45-46 Afin de déterminer si la charge imposée est disproportionnée, il faut tenir compte des coûts, de la taille, des ressources de l’entreprise et de la possibilité d’obtenir des fonds publics ou toute aide. La possibilité d’affecter une personne handicapée à un autre poste n’existe que s’il y a au moins un poste vacant que la personne est susceptible d’occuper. (Voir Arrêt du 10 février 2022, HR Rail, C‑485/20, EU:C:2022:85, points 45 et 48). La réaffectation, sans charge disproportionnée, à un poste pour lequel la personne dispose des compétences, des capacité et des disponibilités est un « aménagement raisonnable ». (voir Arrêt précité, point 49).
47 La réglementation nationale permet le licenciement dès que le travailleur est reconnu reconnu formellement inapte, sans imposer de mesures appropriées au sens de l’article 5 de la directive. Ou de maintenir les mesures appropriées déjà prises (le plaignant avait été réaffecté)3.

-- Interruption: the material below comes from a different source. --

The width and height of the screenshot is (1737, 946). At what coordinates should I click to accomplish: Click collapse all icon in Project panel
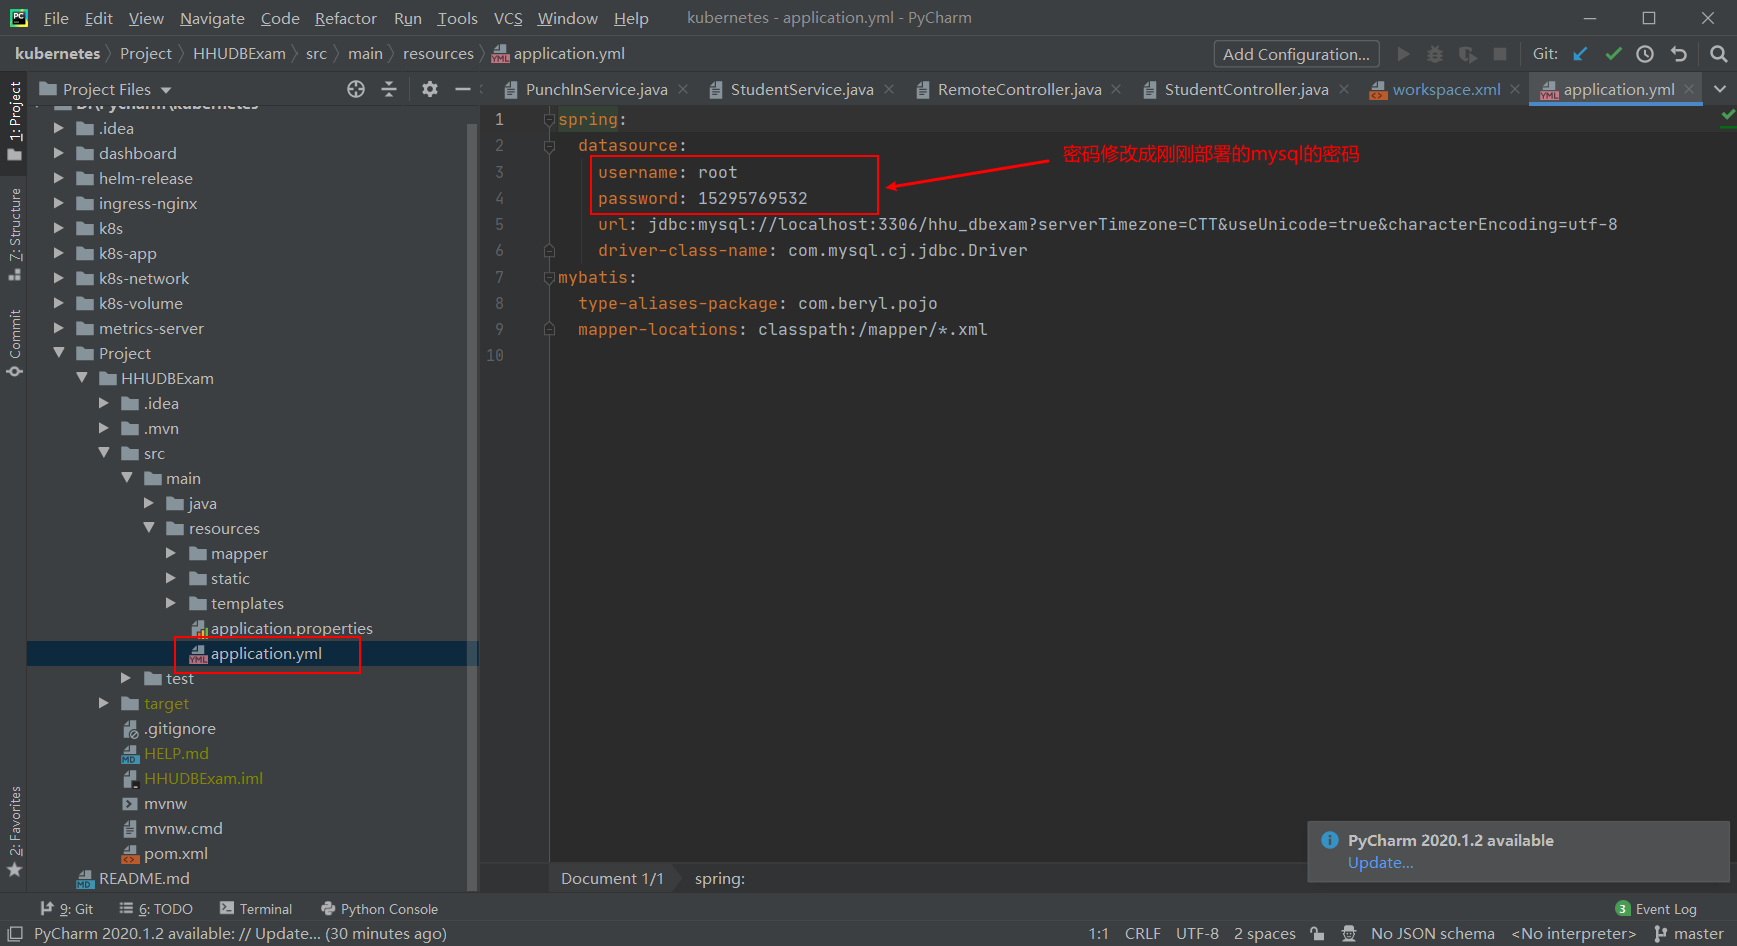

49 La reconnaissance d’une incapacité permanente totale en vertu de la réglementation nationale est sans incidence.
50 En effet, la lecture combinée l’article 49 de l’Estatuto de los Trabajadores et de l’article 194 de la Ley General de la Seguridad Social montre que le travailleur handicapé « est contraint de subir le risque d’une perte d’emploi » afin de pouvoir bénéficier d’une prestation de sécurité sociale. Cela porte atteinte à l’effet utile de l’article 5 de la directive. Assimilant l’incapacité permanente totale au décès ou à l’incapacité permanente absolue, l’article 49 l’Estatuto de los Trabajadores contrevient à l’objectif d’intégration poursuivi par l’article 26 de la Charte.
Réponse de la Cour :
« Par ces motifs, la Cour (première chambre) dit pour droit :
L’article 5 de la directive 2000/78/CE du Conseil, du 27 novembre 2000, portant création d’un cadre général en faveur de l’égalité de traitement en matière d’emploi et de travail, lu à la lumière des articles 21 et 26 de la charte des droits fondamentaux de l’Union européenne ainsi que des articles 2 et 27 de la convention des Nations unies relative aux droits des personnes handicapées, conclue à New York le 13 décembre 2006 et approuvée au nom de la Communauté européenne par la décision 2010/48/CE du Conseil, du 26 novembre 2009, doit être interprété en ce sens qu’il s’oppose à une réglementation nationale qui prévoit que l’employeur peut mettre fin au contrat de travail au motif que le travailleur est dans l’incapacité permanente d’exécuter les tâches qui lui incombent en vertu de ce contrat, en raison de la survenance, au cours de la relation de travail, d’un handicap, sans que l’employeur soit tenu, au préalable, de prévoir ou de maintenir des aménagements raisonnables en vue de permettre à ce travailleur de conserver son emploi, ni de démontrer, le cas échéant, que de tels aménagements constitueraient une charge disproportionnée. »
1 Pour une lecture aisée des raisonnements de la Cour, chaque § résumé est affecté du numéro que la Cour lui a donné.
2 Les textes en italique sont ajoutés par la rédaction ou apparaissent dans le texte de l’arrêt pour une lecture commode.
3 Voir l’article 49 de l’Estatuto de los Trabajadores, précité.